# Free Corn Seed



## orion (Apr 8, 2002)

I have 23 bags of 85 day Seed Corn left over from last year. This seed is free for anyone who wants it. You will have to pick it up in Montcalm County. I will need you to be a Pheasants Forever member (chapter requirement) so I can count it towards my acerage of planted food plots for the year. A PF membership will cost $30. I dont care where it gets planted, as long as it gets planted. It can only be used as a food plot and must stand until next spring. My new shipment of seed will be here in a couple weeks and I need to make room. 
Post here or PM me and we can make arrangements for you to pick it up.


----------



## johnhunter (Jun 17, 2000)

Orion, is this RR corn?


----------



## wild bill (Apr 20, 2001)

if its RR corn i will take some off your hands. i am PF member also.


----------



## GrizzlyBear (Apr 27, 2003)

I may be interested too, much more so if it is RR, although I am pretty sure it isn't.


----------



## orion (Apr 8, 2002)

No, this is not RR, but it is good seed corn. I planted this very same seed variety last year and had very large ears and great standability. I may be able to get my hands on some RR corn but it would be May or so before I would have any to give out. I would like to give this seed a good home though. Very good germ last year, should'nt see much difference in one more year. I prefer to not use RR corn for food plots, but I am equiped to cultivate. This lets some weeds come in the row and increase cover for Pheasants. Just like 50 years ago when nobody used spray, increased cover equals increased birds.

P.S.- If there is a QDMA chapter, or similar conservation org. out there with limited funding who would like to distribute this seed to its chapter members, feel free to contact me.


----------



## Luv2hunteup (Mar 22, 2003)

Very generous offer orion. Thanks but no thanks.
I hope you find a home for it.


----------



## NATTY BUMPO (May 12, 2001)

Natty B.


----------



## orion (Apr 8, 2002)

My problem is solved, the corn is all spoken for. I'll let you fellas know if I have any other orphan seeds laying around.


----------



## GrizzlyBear (Apr 27, 2003)

Glad to hear you got rid of it. I would've loved to take some but our seed beds aren't in good enough shape to use anything but RR corn seed. Sure would have been nice though!


----------



## bat man (Sep 28, 2011)

Orion,

I am trying to find a source for corn and beans for the Mille Lacs whitetails QDMA chapter as well as members of the MNBowhunters.org.

I can't seem to find a place to start. Can you help?

Brooks Johnson
President MBI
Vice President Mille Lacs Whitetails QDMA
[email protected]
763 213 6811


----------



## Luv2hunteup (Mar 22, 2003)

bat man you may need to PM orion. This thread is 7 1/2 years old.


----------



## slowpaya (Oct 23, 2011)

lmao seedy


----------

Short problem 1: Repeat the passage of the corn seed thread from "Brooks Johnson" to "1/2 years old.".

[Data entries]
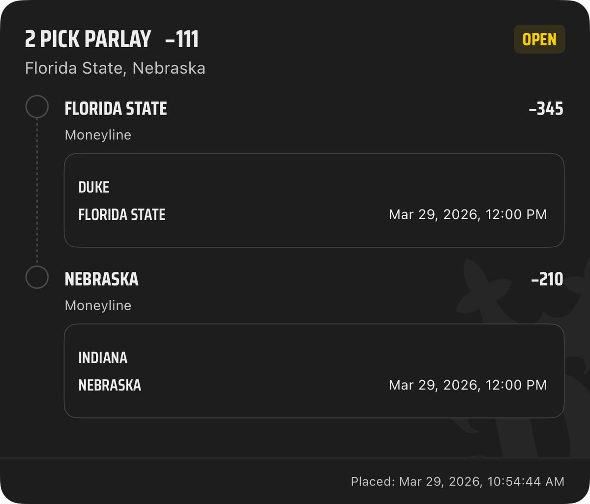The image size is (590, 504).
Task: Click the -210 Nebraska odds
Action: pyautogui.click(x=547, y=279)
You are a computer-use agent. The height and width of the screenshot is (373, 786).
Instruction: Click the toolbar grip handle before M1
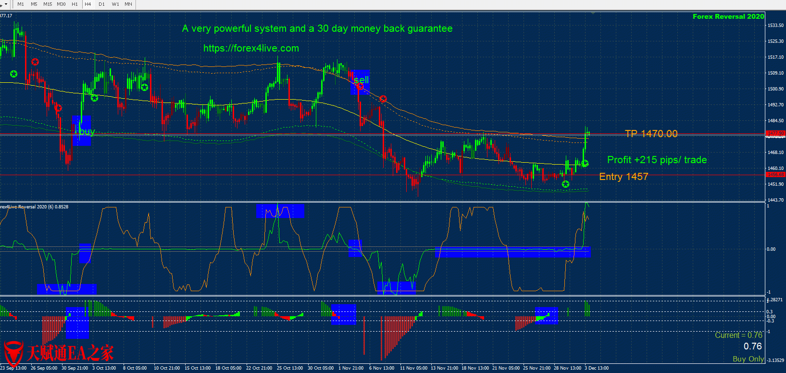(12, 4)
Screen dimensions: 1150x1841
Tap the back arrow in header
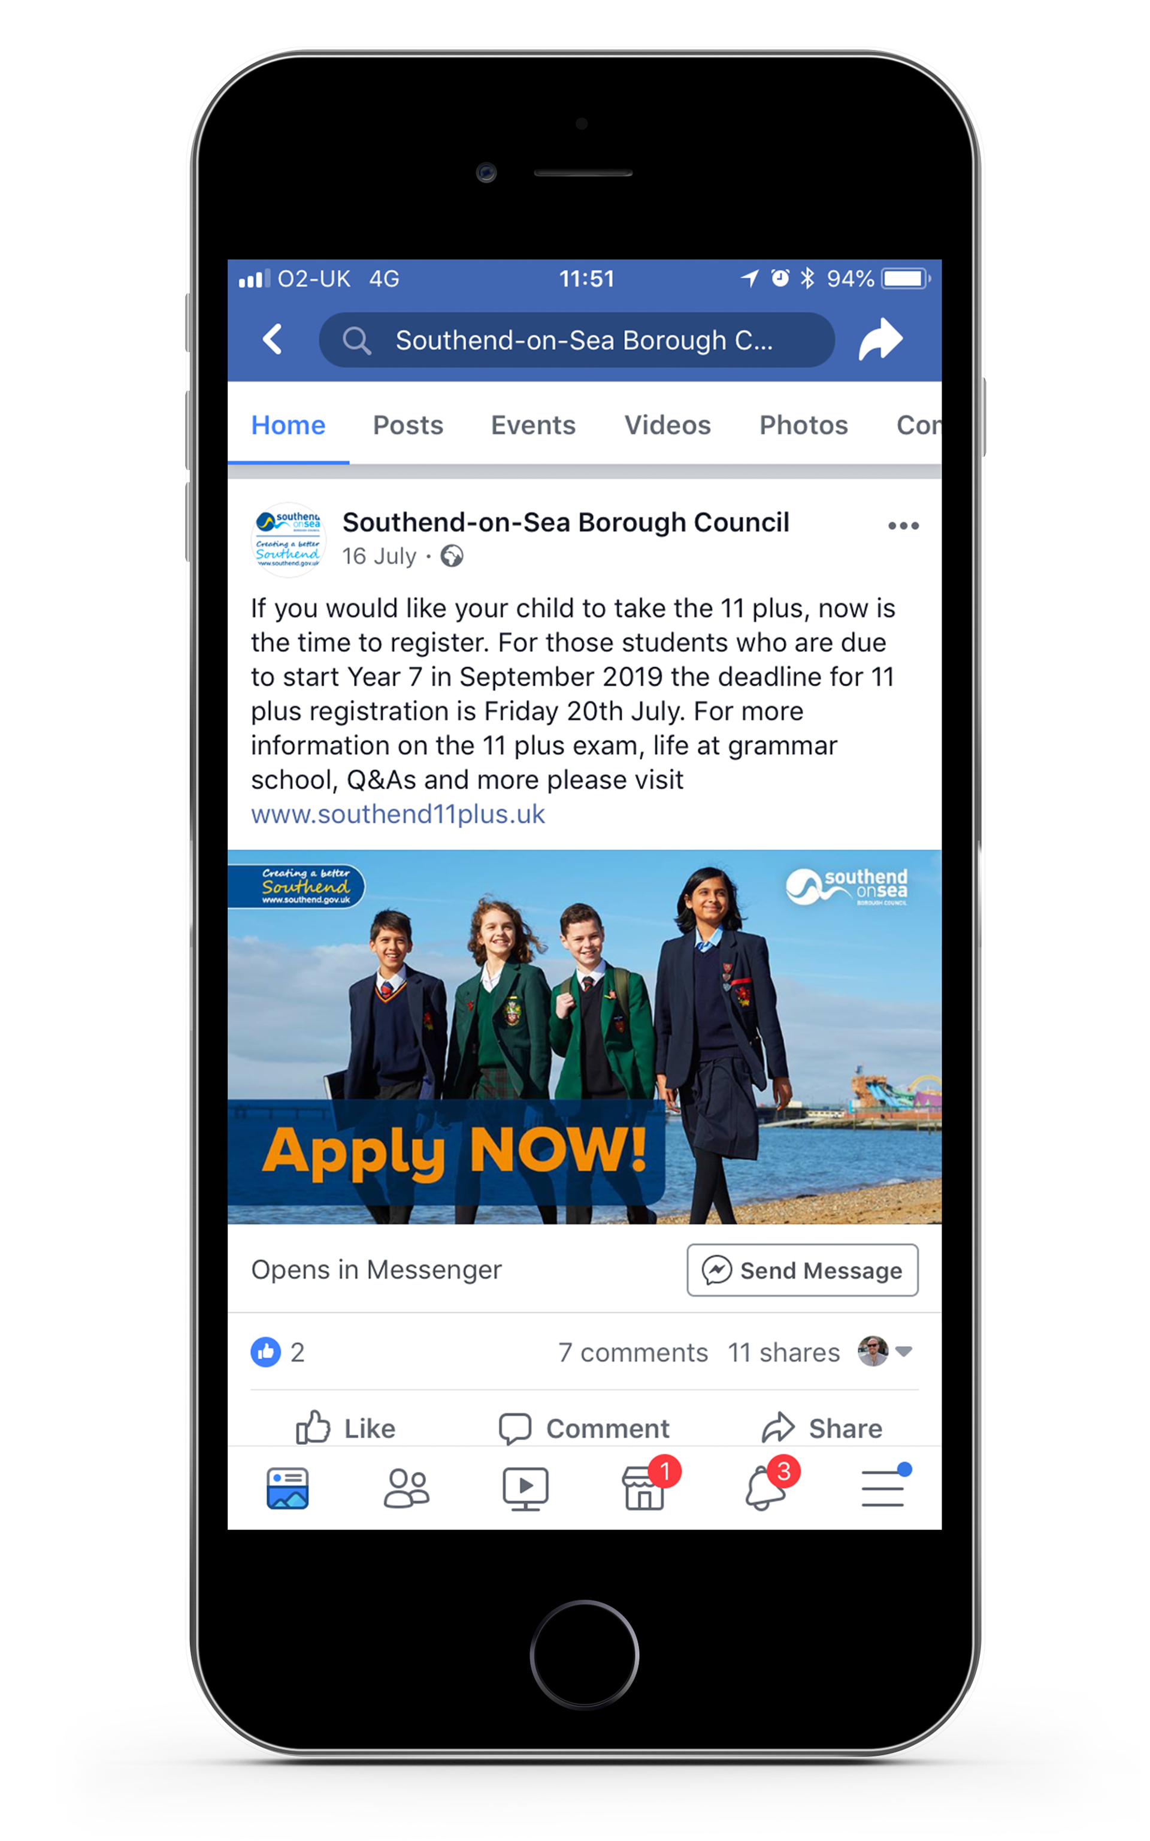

Short problem 2: Reproduce the lines of the data entries from the line with "Screen dimensions: 1150x1841" through the end of the data entries, leaving out the pictures.

Complete response 1:
Brooks Johnson
President MBI
Vice President Mille Lacs Whitetails QDMA
[email protected]
763 213 6811


----------



## Luv2hunteup (Mar 22, 2003)

bat man you may need to PM orion. This thread is 7 1/2 years old.

Complete response 2:
Screen dimensions: 1150x1841
Tap the back arrow in header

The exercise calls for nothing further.